The Times has some interesting detail on the rollout:
With selective leaks to the media for the last several days, the administration had time to explain the complexities in advance, preparing the financial markets over the weekend for what was coming. Mr. Geithner and other administration officials spent days briefing crucial people on Wall Street and working to line up endorsements from prominent equity fund managers and other private-sector “validators,” in particular two leading global investment management firms, BlackRock and Pimco.
In a White House meeting late last week, Mr. Obama personally admonished administration officials to join Mr. Geithner in the plan’s public marketing. As for the Treasury secretary, instead of speaking awkwardly from teleprompters to an audience of financial V.I.P.’s and 17 television cameras, as he did on Feb. 10, Mr. Geithner banned cameras on Monday when he met with reporters to release the plan and answered questions without notes and at length.

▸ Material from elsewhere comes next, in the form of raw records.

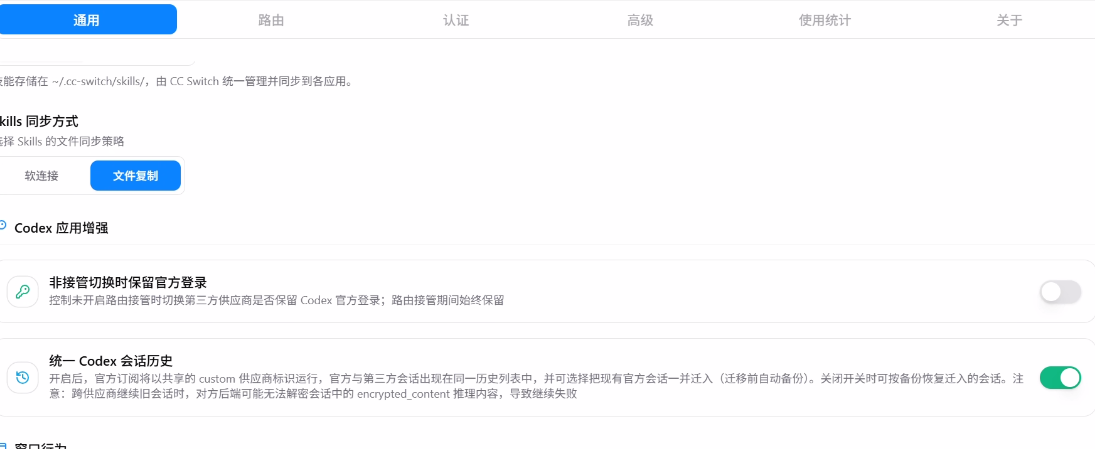Screen dimensions: 1095x449
Task: Select the 文件复制 sync option
Action: click(135, 176)
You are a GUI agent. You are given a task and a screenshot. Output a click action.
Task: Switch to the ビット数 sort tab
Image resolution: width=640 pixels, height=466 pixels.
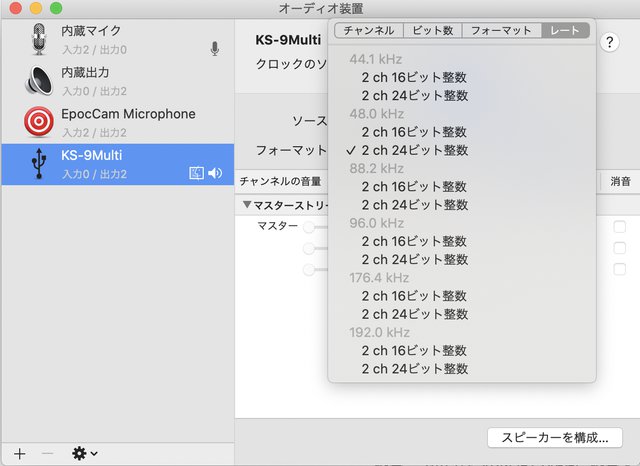click(433, 30)
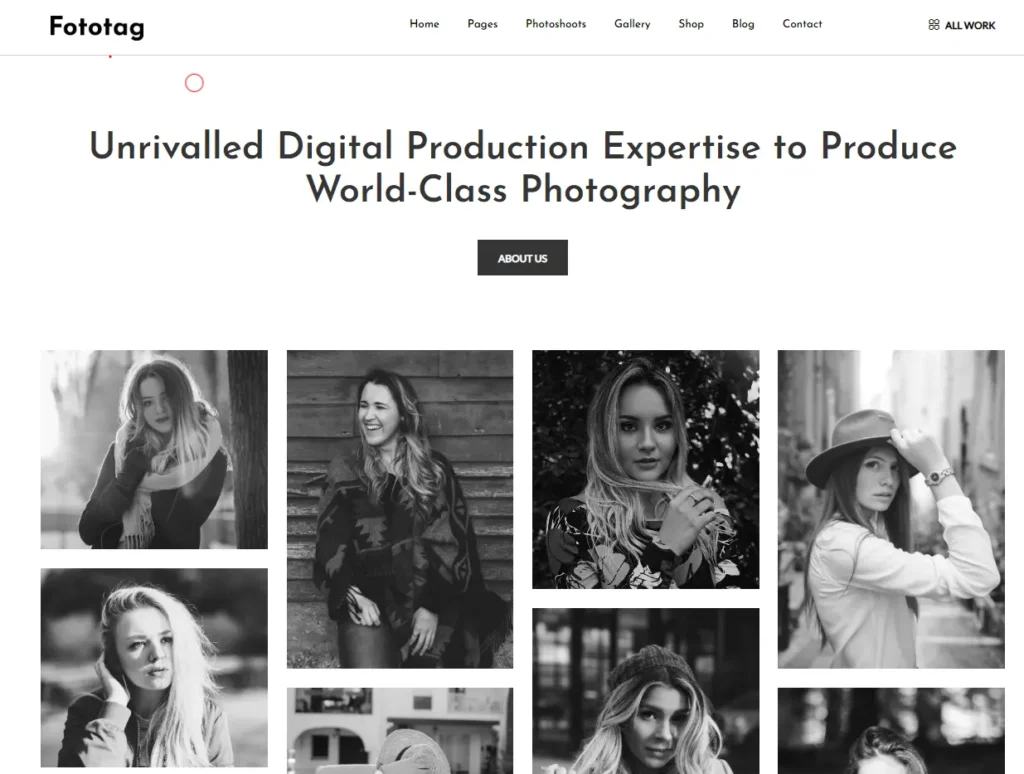Open the Blog nav link
The image size is (1024, 774).
pos(743,24)
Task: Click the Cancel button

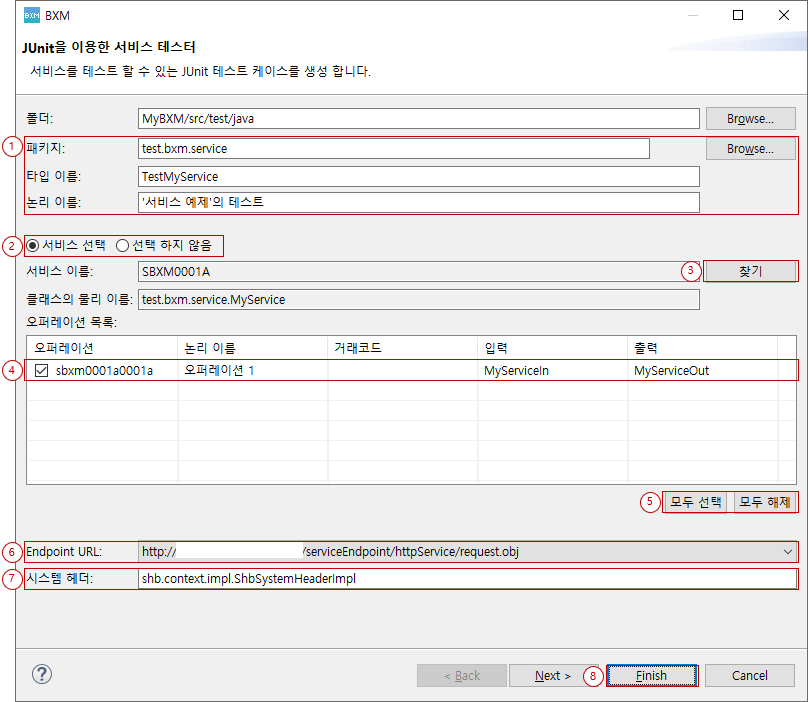Action: [x=749, y=675]
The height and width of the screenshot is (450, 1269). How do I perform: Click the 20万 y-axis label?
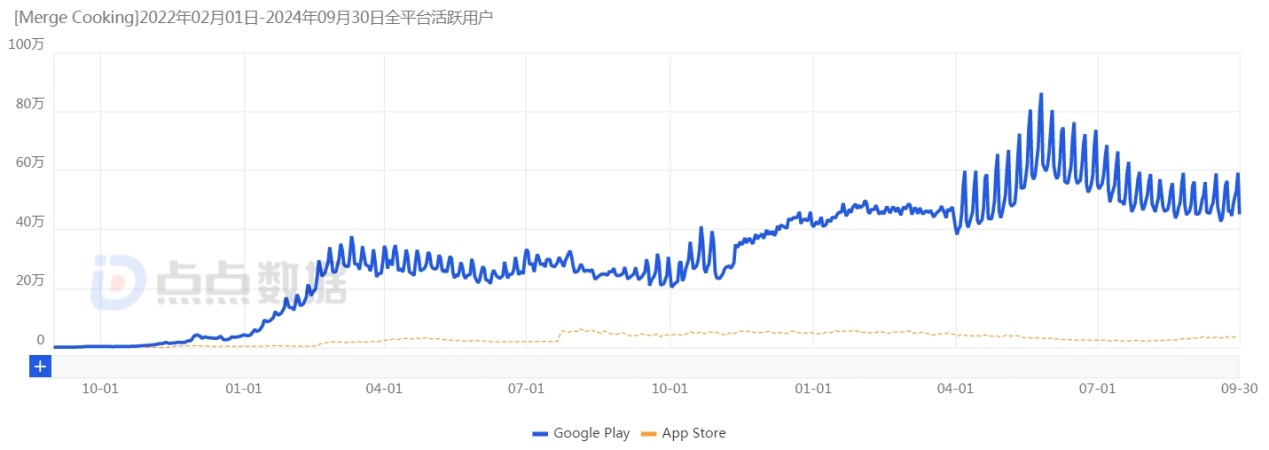click(x=29, y=281)
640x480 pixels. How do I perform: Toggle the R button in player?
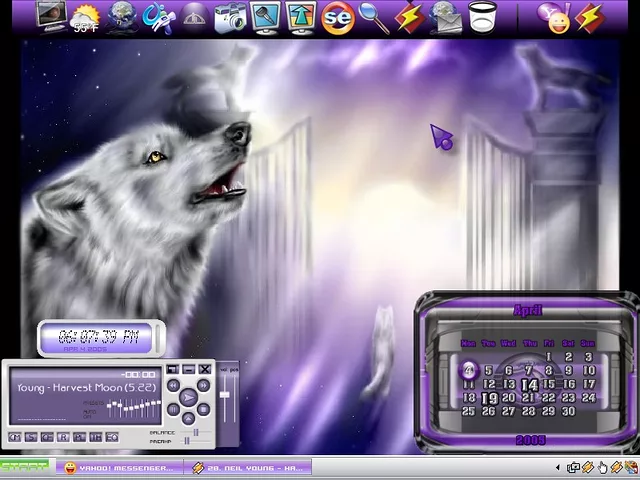point(63,437)
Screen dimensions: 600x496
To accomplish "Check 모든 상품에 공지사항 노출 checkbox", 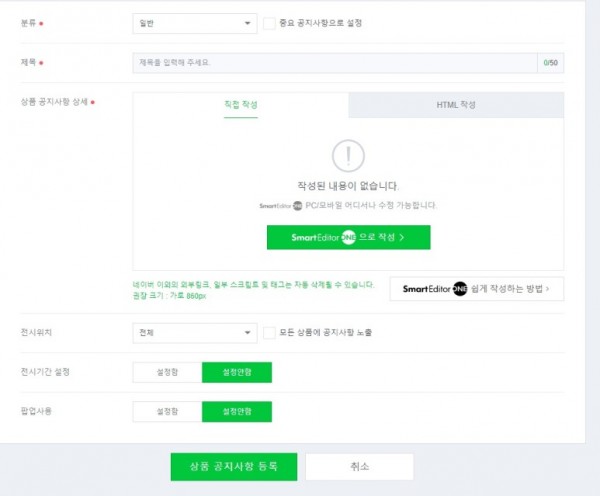I will pos(269,333).
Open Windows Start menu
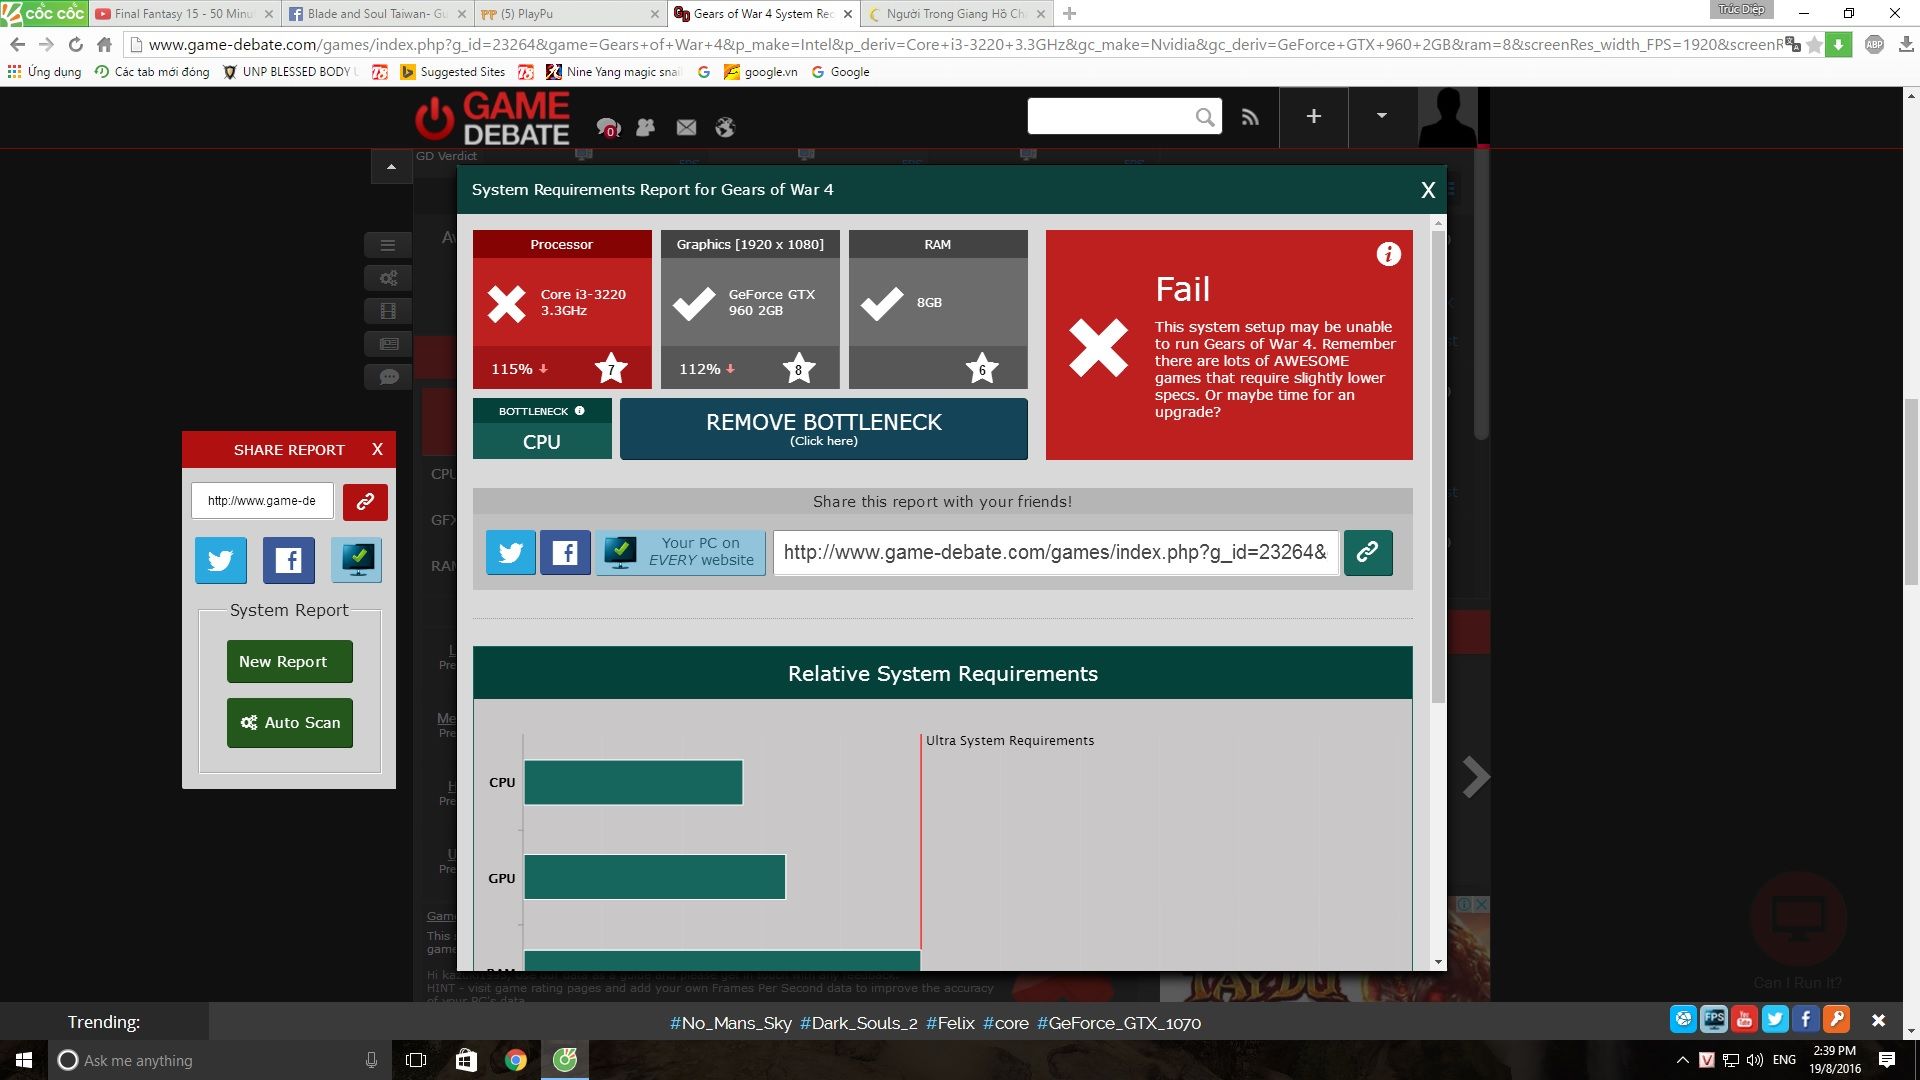This screenshot has width=1920, height=1080. [x=24, y=1060]
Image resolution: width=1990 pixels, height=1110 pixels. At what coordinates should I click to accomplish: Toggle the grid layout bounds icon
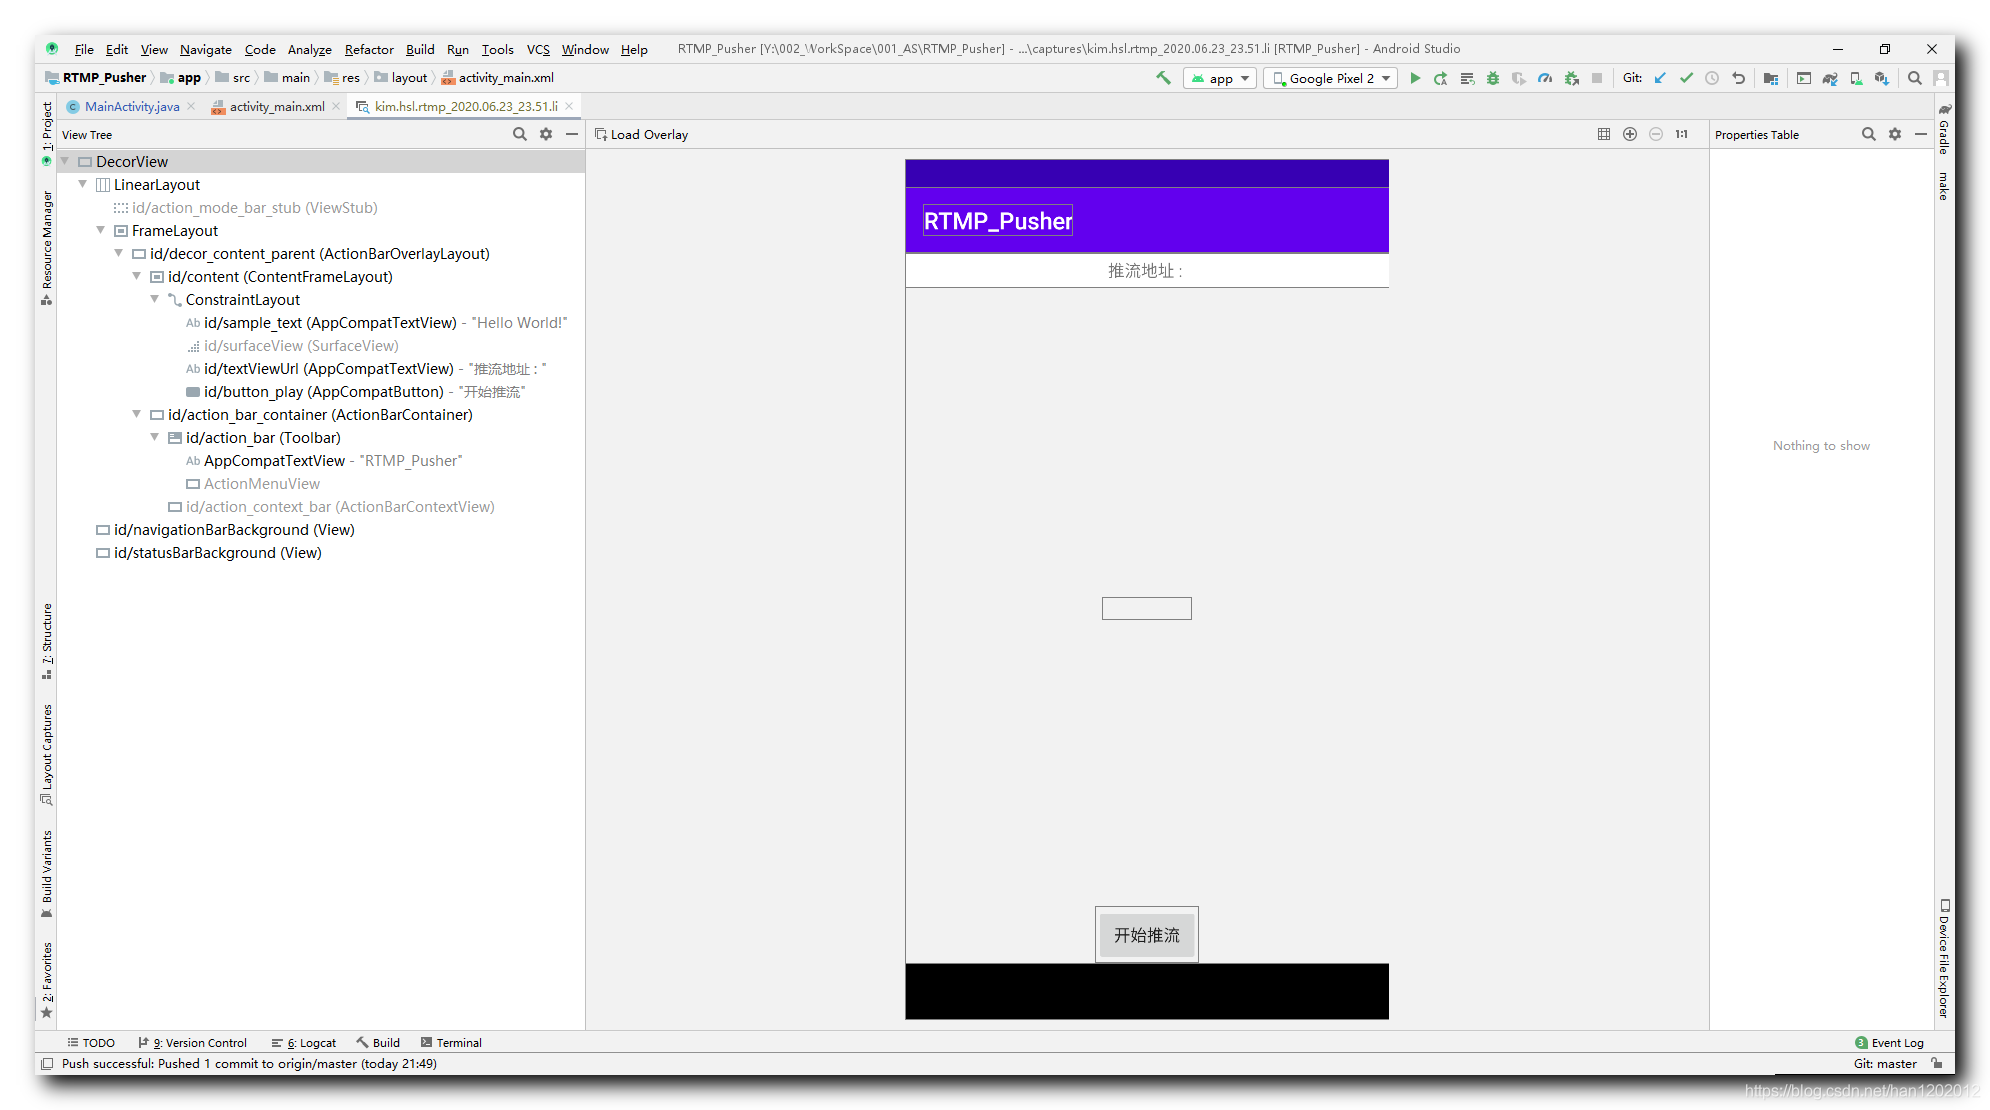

Lessons learned, apparently.
P.S. Personally admonished? Weirdly elliptical phrase, that. Were there officials otherwise determined to sit it out?
P.P.S. On a personal note, I can say that the logistics went much more smoothly this time around. Last time, I wasn't the only reporter who didn't get into Geithner's briefing. There were several of us, and a lot of the people who did get in were delayed 30-45 minutes. This time I didn't notice anyone waiting interminably because their name didn't appear on a security list. Come to think of it, I didn't really see anyone waiting at all for that reason. I suspect this also had some affect at the margins. (There were some pretty pissed off reporters last time.)